The UK organization YouGov has released the results of a poll regarding Briton's attitudes towards the United States.
Wow, solidarity with a fellow combatant and victim of terrorism has certainly eroded, hasn't it?
I must confess to seeing this coming, if not directly, then just by assuming that the British in general are not complete idiots. Nor are Americans, but I'd bet that there was a higher number per capita.

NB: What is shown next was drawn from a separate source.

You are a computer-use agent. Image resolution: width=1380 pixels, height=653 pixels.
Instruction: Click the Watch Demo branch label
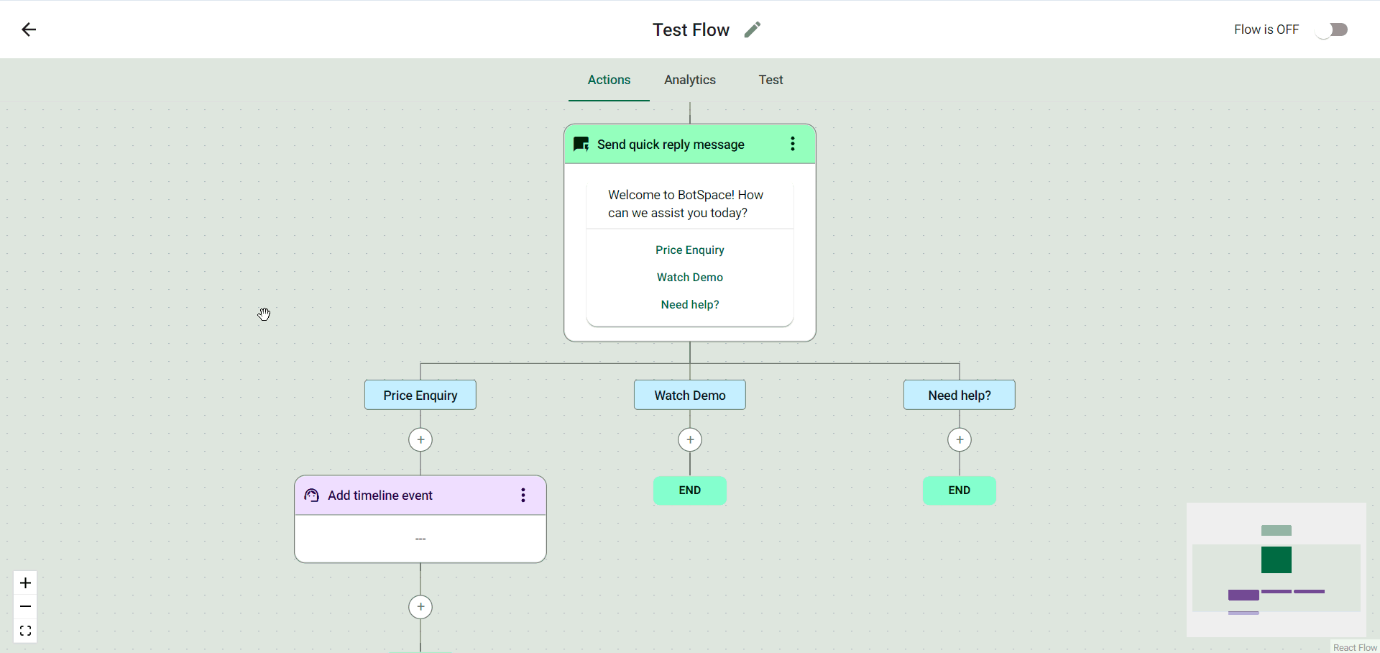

Have you ever had a friend, perhaps a friend of long standing, with whom you've had good and bad times over the years, suddenly start doing something that is obviously harmful? Not only harmful for themselves, but for you and others as well? Do you continue to stand by your friend as she/he costs you money, or the affection and respect of other friends, or perhaps sees fit to embroil you in trouble that you would have avoided otherwise? After the third or fourth 3 a.m. call, after the second or third unwarranted physical assault, do you finally cut your losses and decide your friend is more trouble than he or she is worth?

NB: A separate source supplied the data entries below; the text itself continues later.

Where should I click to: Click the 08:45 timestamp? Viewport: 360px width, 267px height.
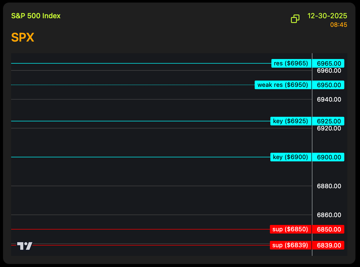pos(338,25)
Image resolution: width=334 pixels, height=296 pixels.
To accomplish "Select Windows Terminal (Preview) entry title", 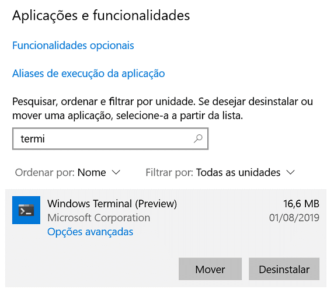I will 112,204.
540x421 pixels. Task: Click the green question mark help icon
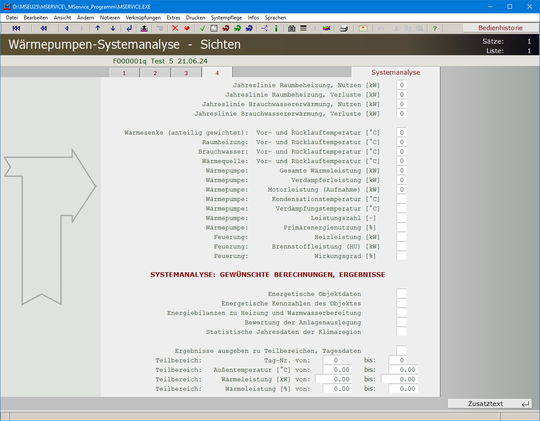435,28
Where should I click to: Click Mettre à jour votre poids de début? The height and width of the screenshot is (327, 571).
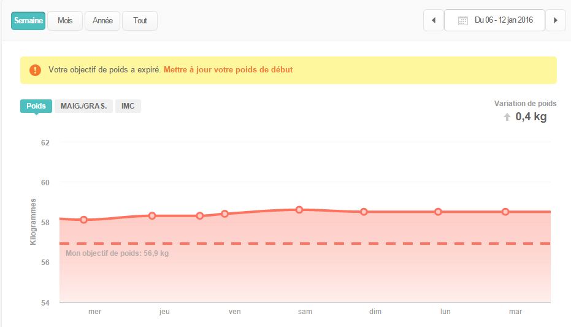tap(228, 70)
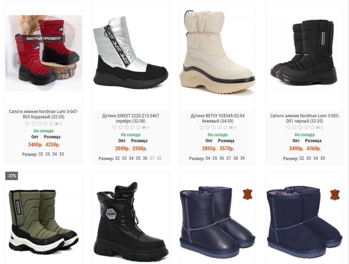Open the Nordman Lumi 3-003-D01 черный link
This screenshot has width=349, height=264.
click(304, 118)
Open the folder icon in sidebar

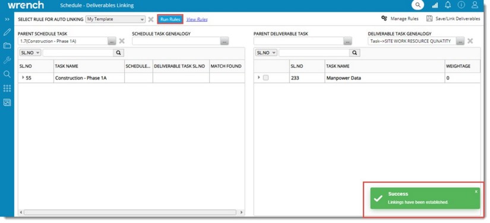click(7, 46)
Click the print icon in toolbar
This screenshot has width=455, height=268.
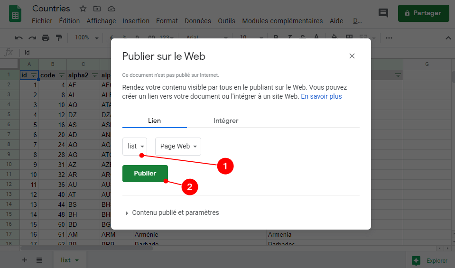(x=46, y=38)
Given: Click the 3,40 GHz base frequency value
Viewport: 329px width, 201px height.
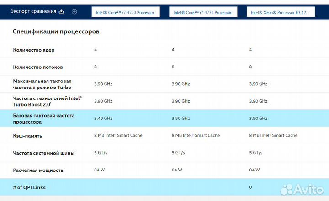Looking at the screenshot, I should (x=103, y=119).
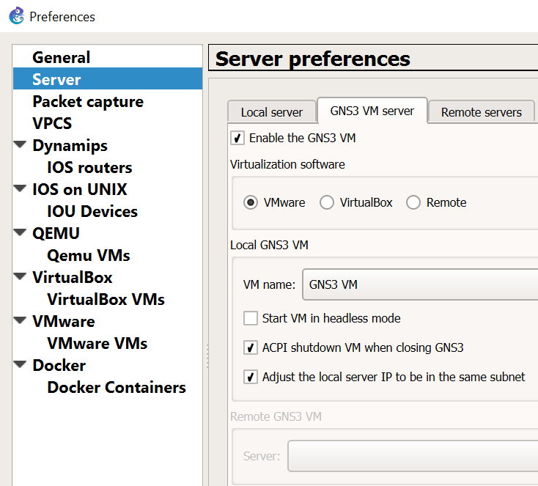Select IOS routers in sidebar
This screenshot has height=486, width=538.
[89, 167]
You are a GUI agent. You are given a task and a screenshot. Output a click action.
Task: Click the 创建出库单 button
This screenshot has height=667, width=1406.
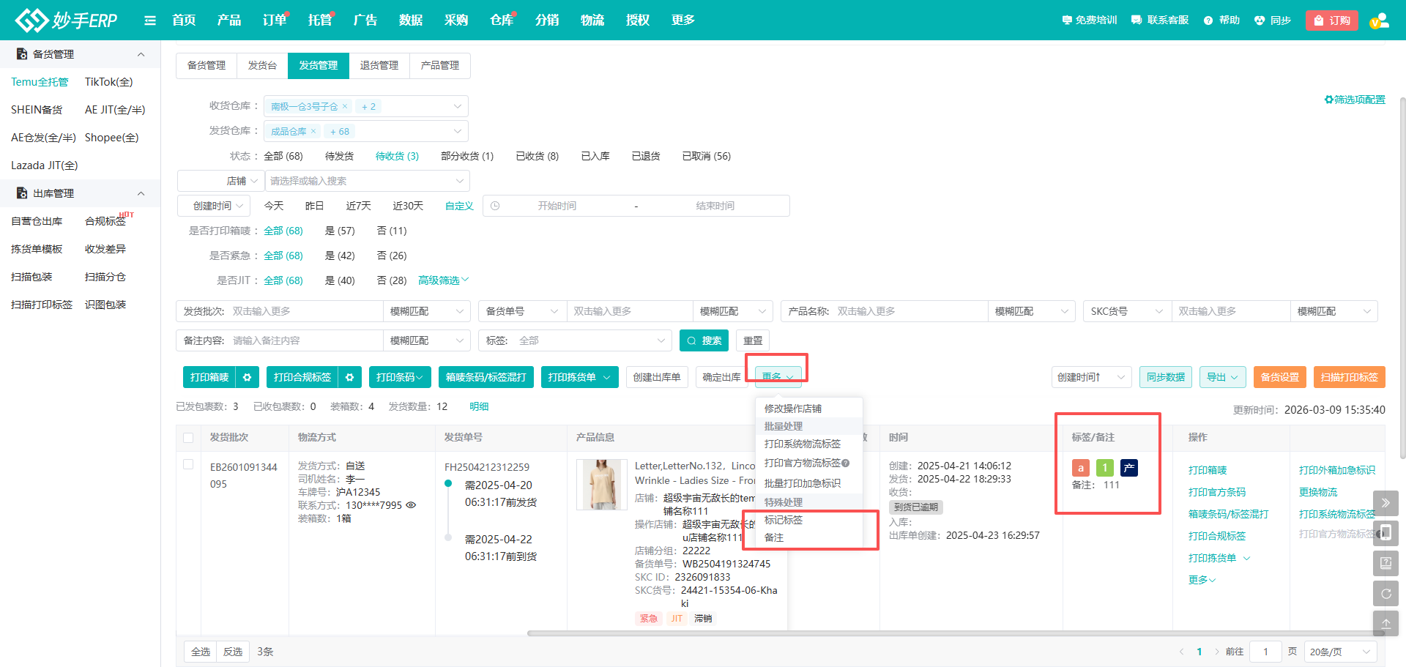(657, 377)
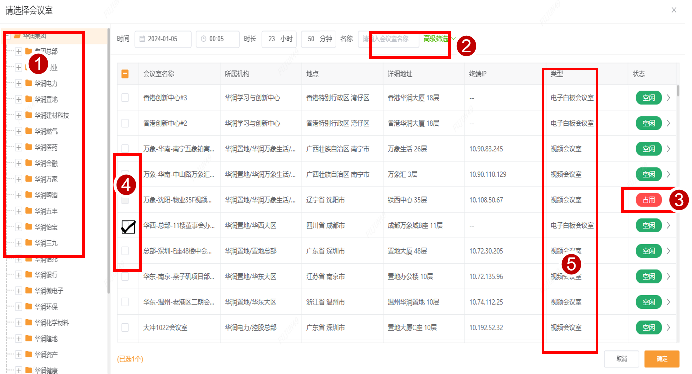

The attack on the London transit system was a wake-up call: You may want to think about who your friends are. This poll shows that the British public has been thinking, and no amount of apology the next morning will make up for yesterday's bloody nose.

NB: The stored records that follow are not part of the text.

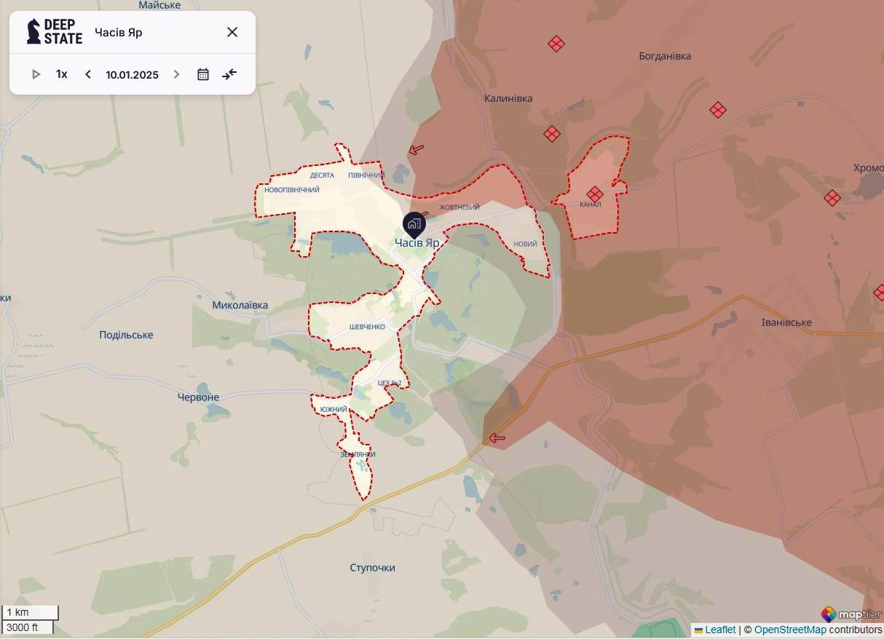The height and width of the screenshot is (639, 884).
Task: Toggle the 1x playback speed
Action: point(61,74)
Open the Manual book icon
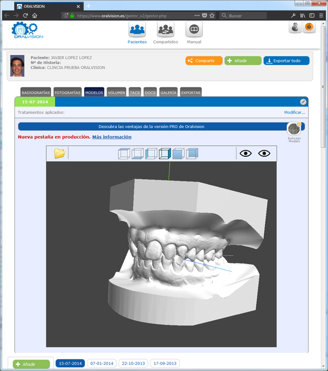Viewport: 328px width, 371px height. [194, 32]
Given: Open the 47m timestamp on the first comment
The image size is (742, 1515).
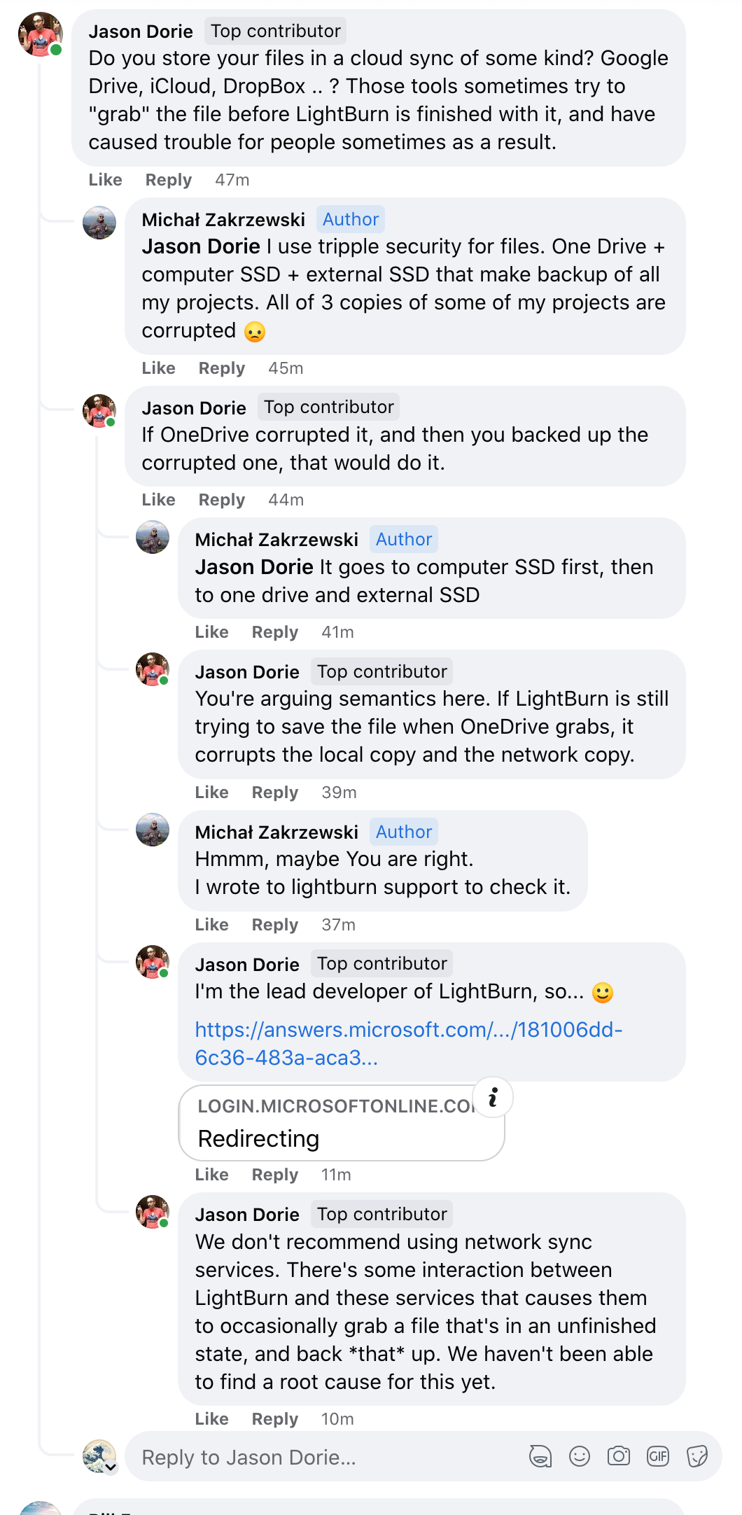Looking at the screenshot, I should 232,180.
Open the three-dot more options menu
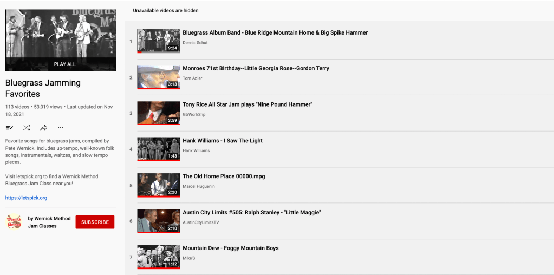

Sooner or later, they are going to start screening their calls when they see that it's America calling at 4 in the morning with another crazy scheme.

Flash, I would like to think that you are right, and that Britain will end it's destructive co-dependency, but nations never operate on the same principals as individuals do. The US is the most powerful nation in the world even in its current weakened and discredited state. If there is one thing that Britain respects and gravitates toward, it is power, and it has been cozying up to the US since Churchill actively courted FDR during World War II, even though FDR kicked him to the curb in favour of Stalin at Yalta. There have been only a few real differences of opinion between them since then; the Suez Crisis in '57, Vietnam, and I honestly can't think of any since then. George W. Bush won't be president forever (thank God for term limits) but the US will still be a powerful nation, and Britain will still find it irresistable to to suck up to Uncle Sam.